Pope Francis thus steps into the breach here to save the Church in the Amazon — and in other parts of South America — from betraying her fundamental identity. The synod, which — perhaps unwittingly — had left Aparecida for burial, is here thwarted in its abandonment of the missionary discipleship that is at the heart of the pontificate of Pope Francis.

So does the “great continental mission” of Aparecida live again?

That would be too strong a conclusion. Clearly, Pope Francis returns to the vision in order to revive it. But the Pope alone cannot see to it that the “great continental mission” will be undertaken. And there is precious little evidence, even if Aparecida formally lives, thanks to Pope Francis, that it will truly be put into practice.

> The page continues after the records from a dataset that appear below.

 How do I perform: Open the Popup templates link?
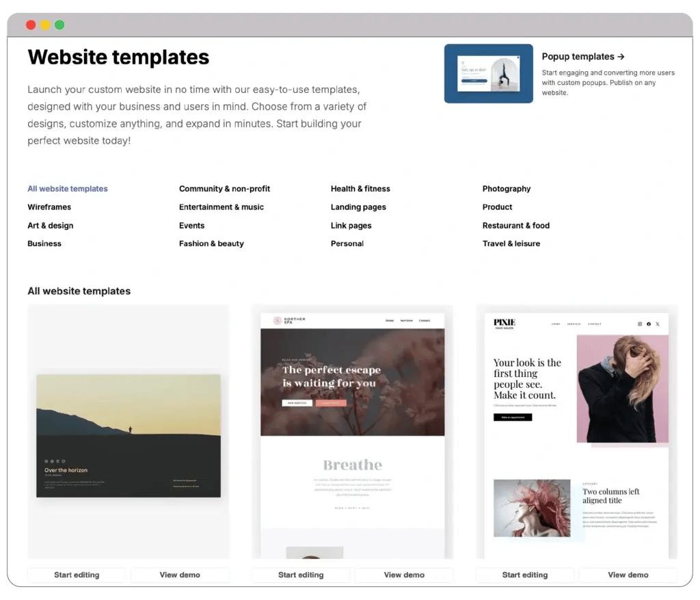(x=582, y=57)
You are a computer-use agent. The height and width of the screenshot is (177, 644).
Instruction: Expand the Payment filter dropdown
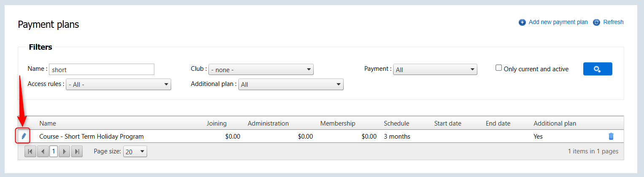pyautogui.click(x=435, y=70)
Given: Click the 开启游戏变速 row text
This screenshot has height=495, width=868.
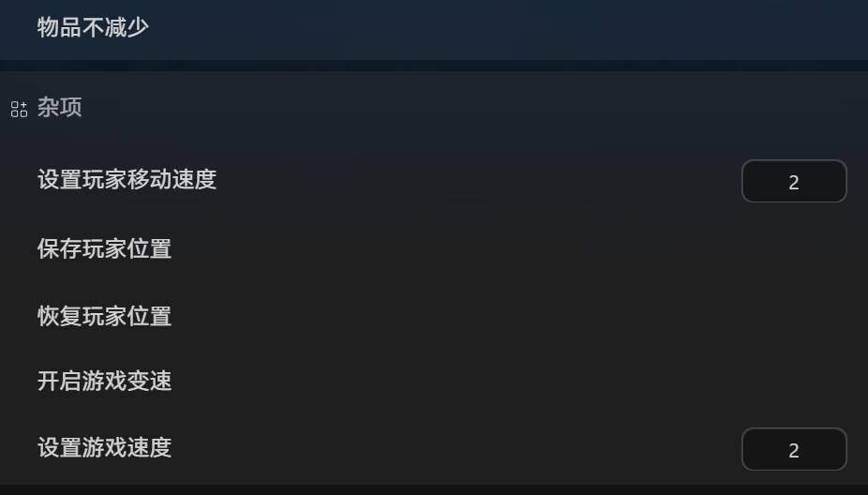Looking at the screenshot, I should click(105, 382).
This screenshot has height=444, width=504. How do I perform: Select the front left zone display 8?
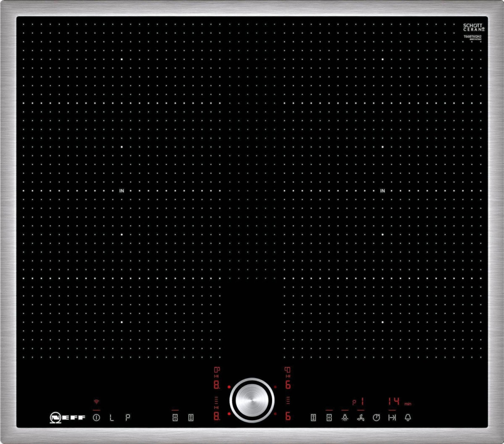click(217, 416)
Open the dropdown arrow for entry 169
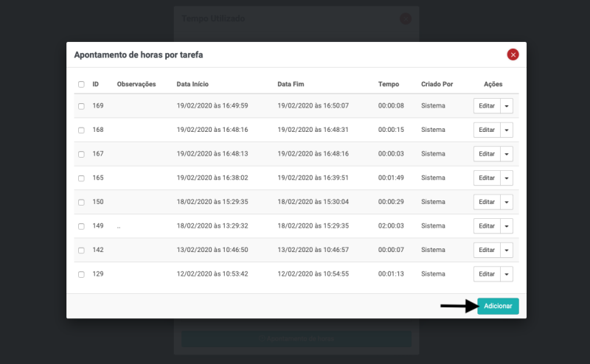The image size is (590, 364). [506, 106]
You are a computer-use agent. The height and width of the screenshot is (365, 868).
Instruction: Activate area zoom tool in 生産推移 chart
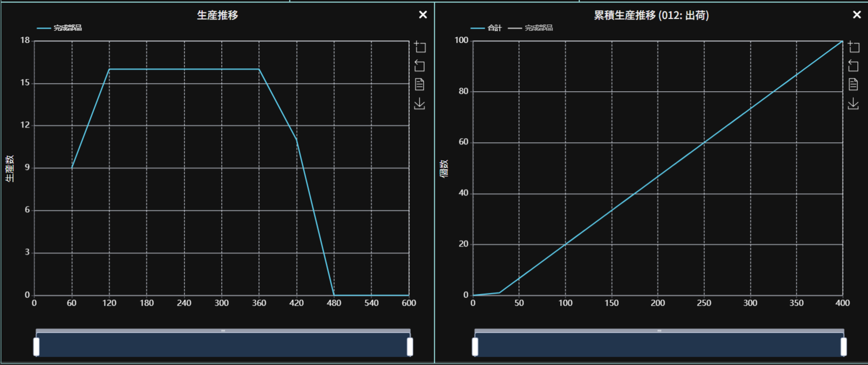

The Holy Father concedes as much in an important footnote (132): “It is noteworthy that, in some countries of the Amazon Basin, more missionaries go to Europe or the United States than remain to assist their own Vicariates in the Amazon region.”

Missionaries from the Amazon Basin would rather work in more comfortable Europe or America than in the Amazon itself. The Amazon may well be maltreated by “multinationals,” which come in for a vigorous thrashing in Querida Amazonia, but the primary neglect is from its own. The question is painful to ask: How can the universal Church effectively care about the Amazon if its own neighbors do not?

Upon his election in 2013, Pope Francis was convinced that the vision of Aparecida was a gift from Latin America to the entire Church. His programmatic first exhortation, Evangelii Gaudium, was essentially Aparecida translated from a continental to a universal context. Six years later, Aparecida needed to be rescued at home. That’s the task Pope Francis set for himself in Querida Amazonia.

Father Raymond J. de Souza is the editor in chief of Convivium magazine.